Pedro Páramo, la novela: “Soy de un pueblo que hasta el nombre ha perdido”

Alejandro Carreño T. 

Contenido de la edición 22.01.2025

 

Pedro Páramo (Fondo de Cultura Económica, 1961) parece ser la novela del momento. La película estrenada en noviembre del año pasado en la plataforma Netflix y dirigida por Rodrigo Prieto, suscitó de inmediato una avalancha de comentarios en distintos medios informativos y una avasalladora publicidad de la plataforma cinematográfica en las redes sociales (algo similar a lo que ocurrió después con la serie dedicada a Cien años de soledad).

En este trabajo no hablaremos de la película, aunque aparezca citada en algunos pasajes, sino de la novela misma, cuya lectura ha resultado para muchos lectores una verdadera aventura por senderos incomprensiblemente engorrosos. Más aún, críticos relevantes y experimentados como Ali Chumacero, por ejemplo, fueron atrapados por esta tela de araña narrativa, insólita hasta ese momento en las letras latinoamericanas: "Se advierte entonces una desordenada composición que no ayuda a hacer de la novela la unidad que, ante tantos ejemplos que la novelística moderna nos proporciona, se ha de exigir de una obra de esta naturaleza. Sin núcleo, sin un pasaje central en que concurran los demás, su lectura nos deja a la postre una serie de escenas hiladas solamente por el valor aislado de cada una" (El "Pedro Páramo de Juan Rulfo", Revista de la Universidad de México, abril de 1955). Es que Pedro Páramo es una novela que no basta solo con leerla.

La crítica de Chumacero es un comentario vivo de lo que el lector de la época sintió, y lo que los sucesivos lectores han experimentado también al enfrentar la novela de Rulfo. Al igual que la familia del autor que vivía en San Gabriel, pueblo-inspiración de la Comala hecha de letras: "Me da gusto que Juan sea famoso. Pero siento que lo que escribía eran puras mariguanadas, pues yo no entiendo lo que dice del pueblo". Son los recuerdos de la sobrina segunda de Juan Rulfo, María Soledad Ramírez Vizcaíno, de lo que pensaba su abuelo sobre la novela, nos dice David Marcial Pérez en su artículo "En la tumba de Pedro Páramo. Viaje al pueblo que inspiró la obra maestra de Rulfo", El País, 14 de mayo de 2017. Es que Pedro Páramo no es una novela fácil de entender, aun después de 69 años de su publicación, cuando el tiempo recorrido ha permitido el surgimiento de nuevos lectores que crecieron con las transformaciones narrativas de la novela, que comienzan a partir de la segunda década del siglo pasado, especialmente con los narradores ingleses, pero que en América Latina no había todavía encontrado eco. Transformaciones esenciales en el modo narrativo y la disposición diegética de los hechos narrados. Gran parte de la crítica vio en su momento la novela como una secuencia de escenas, sin un hilo conductor que las uniera en una realidad temporal que fluyera como fluye el tiempo en la narración convencional, lineal, y a cargo de un narrador omnisciente que revela racionalmente el mundo al lector.

*Tareas a realizar*
a – Según el artículo sobre Pedro Páramo, ¿quién dirigió la película estrenada en Netflix?
b – Por favor, reescribe el artículo sobre Pedro Páramo desde "Alejandro Carreño T." hasta "años de soledad).", cambiando "avalancha" por "oleada".
c – Prosigue el artículo sobre Pedro Páramo a partir de su última oración.
Los ítems no hacen falta para resolver estas tareas.

[Ítems guardados]
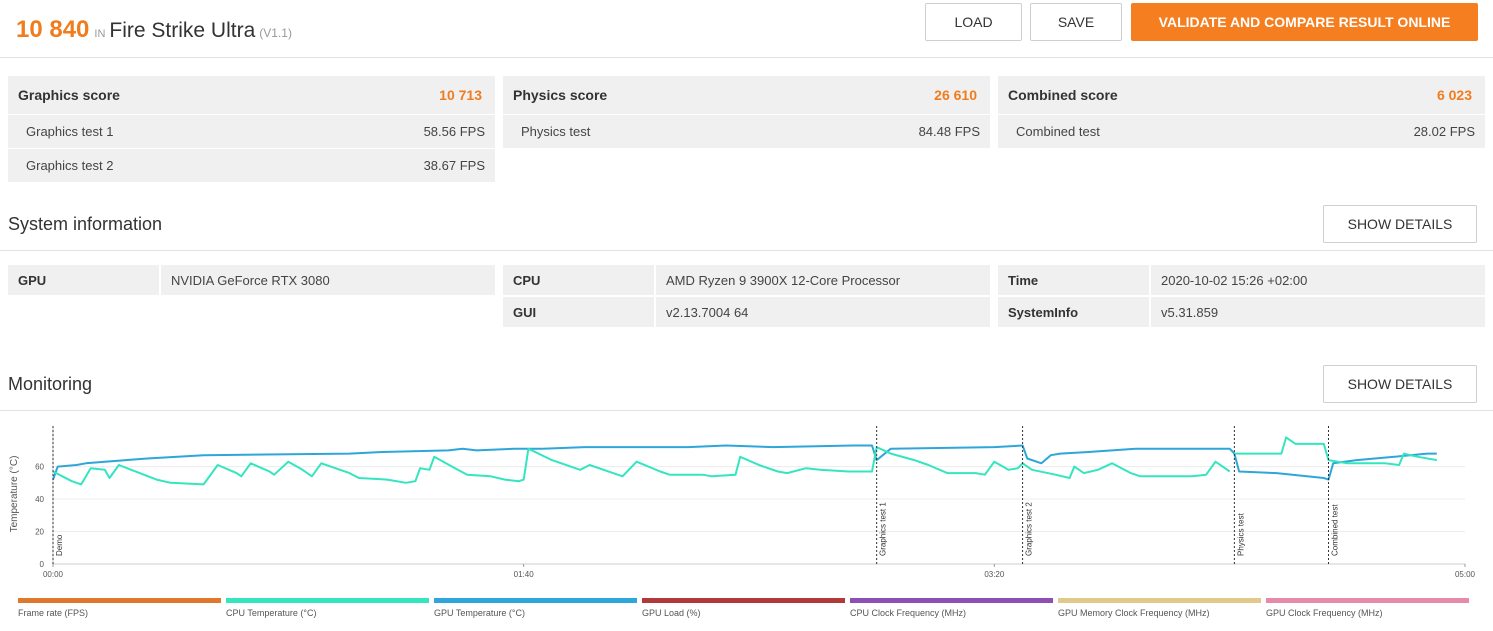 This screenshot has height=631, width=1493. I want to click on legend-item: Frame rate (FPS), so click(120, 608).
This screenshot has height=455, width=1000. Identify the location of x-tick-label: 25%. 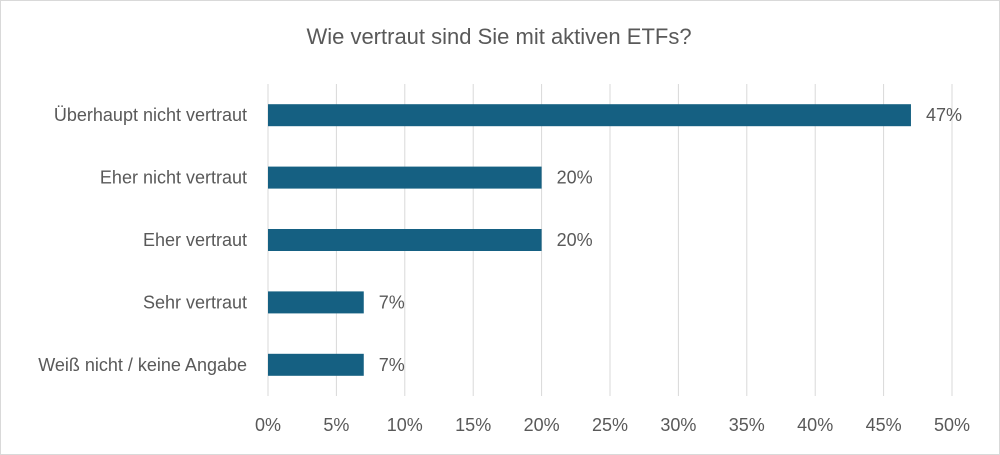
(610, 425).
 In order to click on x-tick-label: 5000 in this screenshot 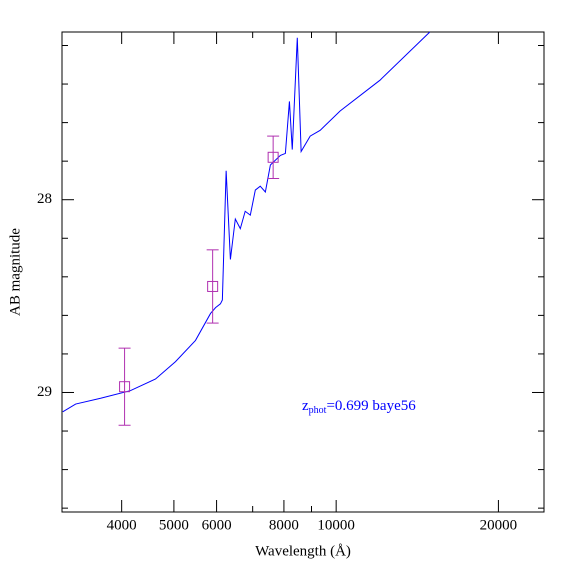, I will do `click(174, 525)`.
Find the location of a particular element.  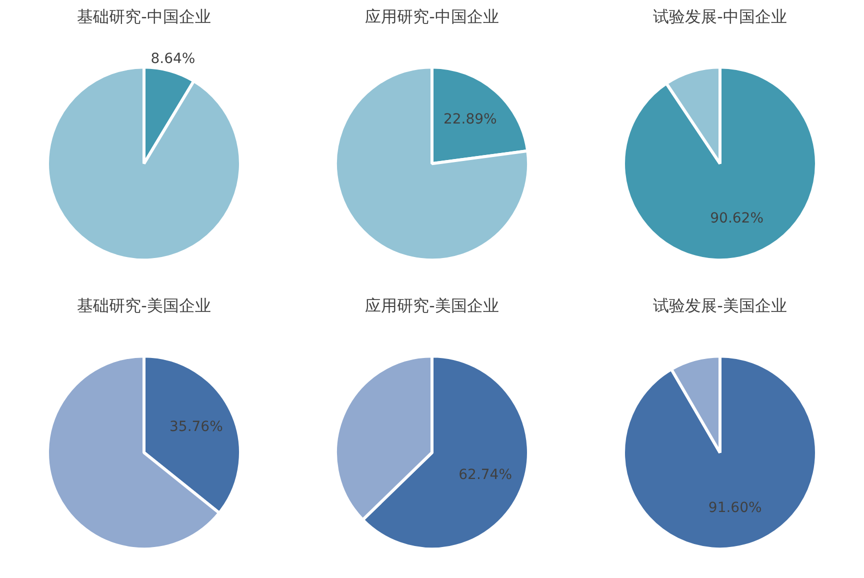

data-label: 8.64% is located at coordinates (173, 60).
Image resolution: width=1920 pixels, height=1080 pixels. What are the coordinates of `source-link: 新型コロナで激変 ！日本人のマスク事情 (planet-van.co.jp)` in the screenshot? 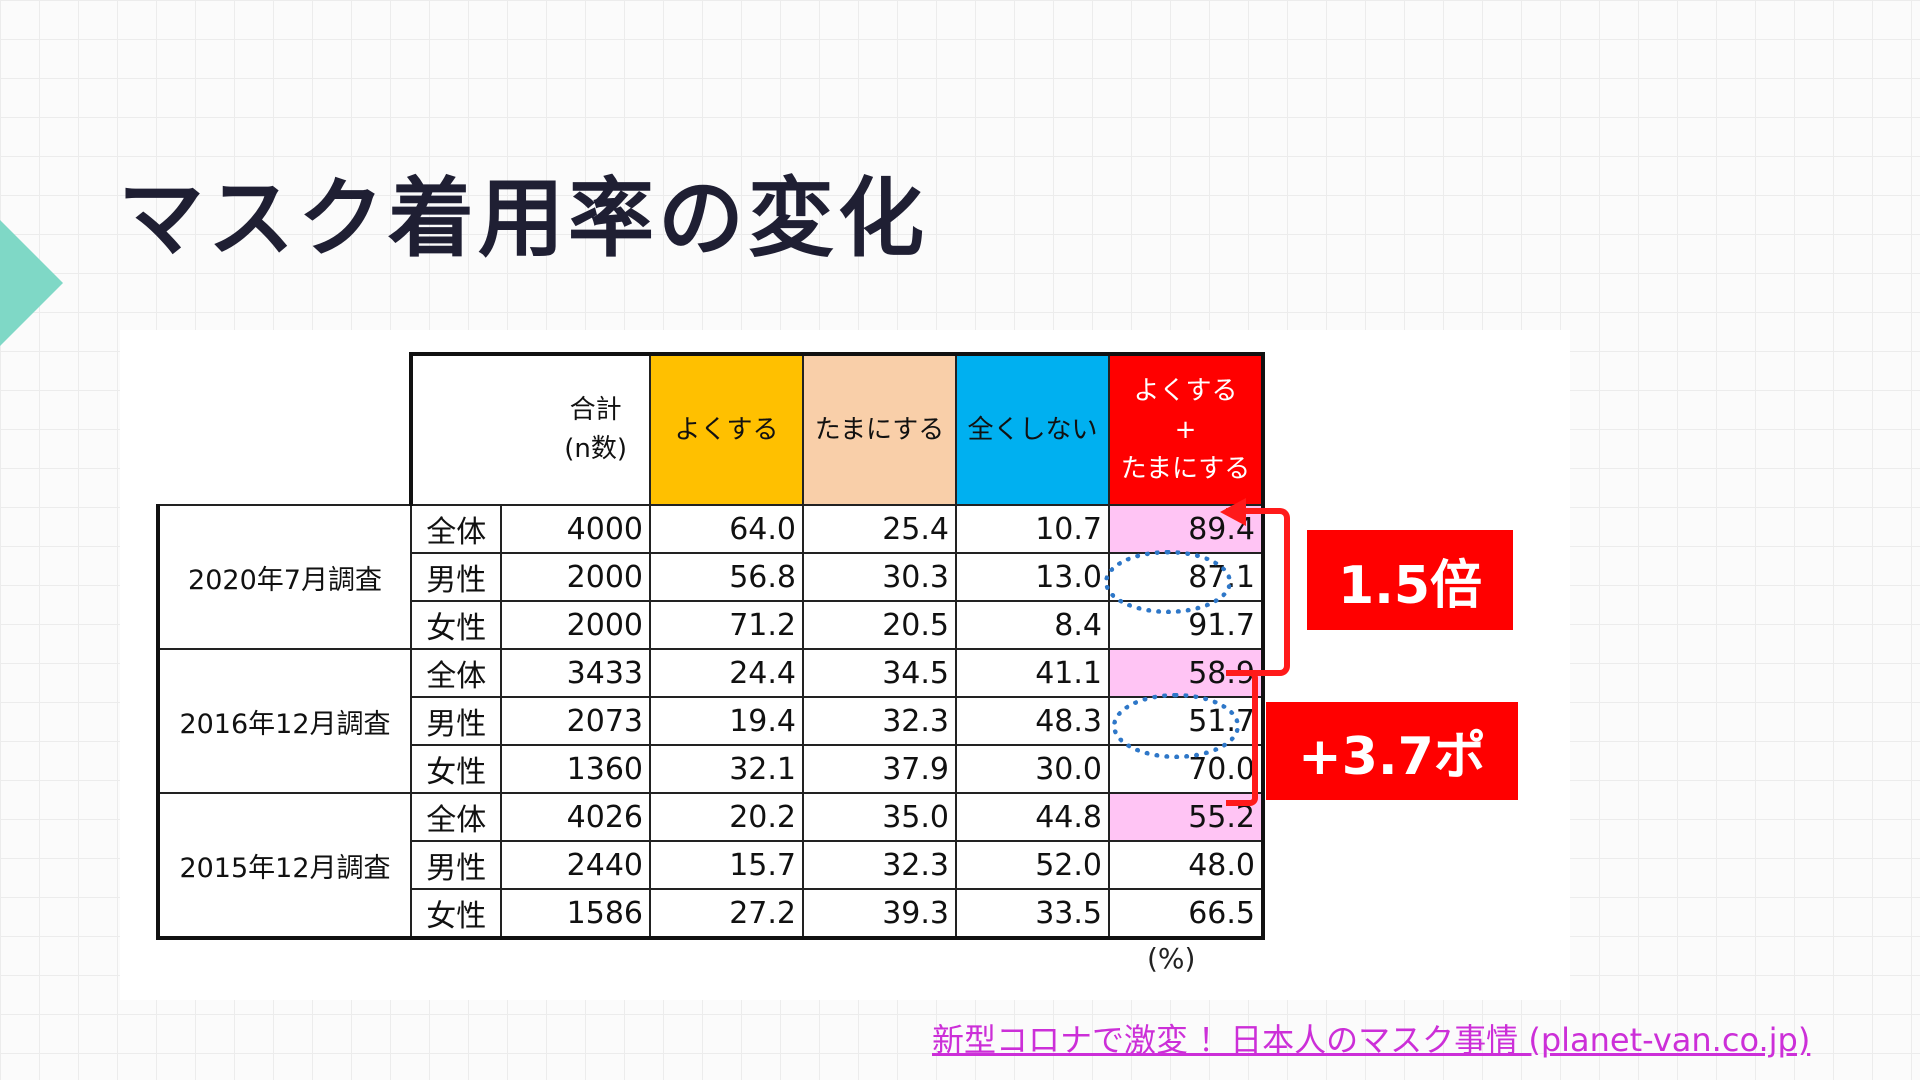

*Respuestas por tarea*
a – Rodrigo Prieto.

b –
Alejandro Carreño T. 

Contenido de la edición 22.01.2025

 

Pedro Páramo (Fondo de Cultura Económica, 1961) parece ser la novela del momento. La película estrenada en noviembre del año pasado en la plataforma Netflix y dirigida por Rodrigo Prieto, suscitó de inmediato una oleada de comentarios en distintos medios informativos y una avasalladora publicidad de la plataforma cinematográfica en las redes sociales (algo similar a lo que ocurrió después con la serie dedicada a Cien años de soledad).

c –
La realidad temporal es el tiempo definido, empíricamente captable, en consecuencia, por nuestra cotidiana existencia; y este tiempo no es, de ningún modo, el tiempo que está configurado en Pedro Páramo. Esta es la primera dificultad con que se encuentra el lector y por supuesto, el espectador de la adaptación de Netflix que, por lo demás, no es la primera, porque sienten la falta de una historia que se les aparezca ordenada en un tiempo que sea aprehendido por su conciencia. "Vine a Comala porque me dijeron que acá vivía mi padre, un tal Pedro Páramo. Mi madre me lo dijo. Y yo le prometí que vendría a verlo en cuanto ella muriera. Le apreté sus manos en señal de que lo haría; pues ella estaba por morirse y yo en un plano de prometerlo todo". Así comienza la novela, con la narración en primera persona de un personaje al que no conocemos físicamente y del que ignoramos todo, incluso su nombre, el que solo sabemos al promediar la mitad de la narración, cuando descubrimos también que es el relato de un muerto a otro muerto, de Juan Preciado narrador a Dorotea. Al ser la narración un relato en primera persona, pierde la objetividad propia de la novela del siglo XIX y las primeras décadas del siglo XX, con la presencia de un narrador en tercera persona, endiosado, que opina, reflexiona y muchas veces dialoga con el propio lector, al que conduce por los recovecos de la historia.

Es el relato estructurado que extraña el lector, sumergido en un universo laberíntico que lo obliga a ser él el arquitecto de la historia. Cosa, evidentemente nada de fácil para ningún lector. Juan Preciado carece de una conciencia reflexiva porque está "metido" en la acción. Su papel detectivesco -que es el mismo nuestro- va a concluir solo cuando los hilos de la fábula, esparcidos desordenadamente por los distintos rincones del mundo de la novela, puedan ser comprendidos y percibidos en su propia coherencia interna. De este modo, y solo entonces, tendremos junto con el narrador la conciencia reflexiva necesaria para apoderarnos cabalmente de la historia, porque nuestra misión como lectores investigadores habrá concluido. Estaremos al igual que el narrador, ubicados fuera de la acción. Como lectores y también como espectadores (una de las dificultades que ofrece la película), sentimos la falta de esa conciencia reflexiva que permanezca fuera de la historia, fuera del tiempo, situada como un demiurgo, que le permita ordenar las piezas de este rompecabezas narrativo. Ese demiurgo, en mi opinión, pudo ser un narrador en Pedro Páramo, la película estrenada en Netflix en noviembre pasado.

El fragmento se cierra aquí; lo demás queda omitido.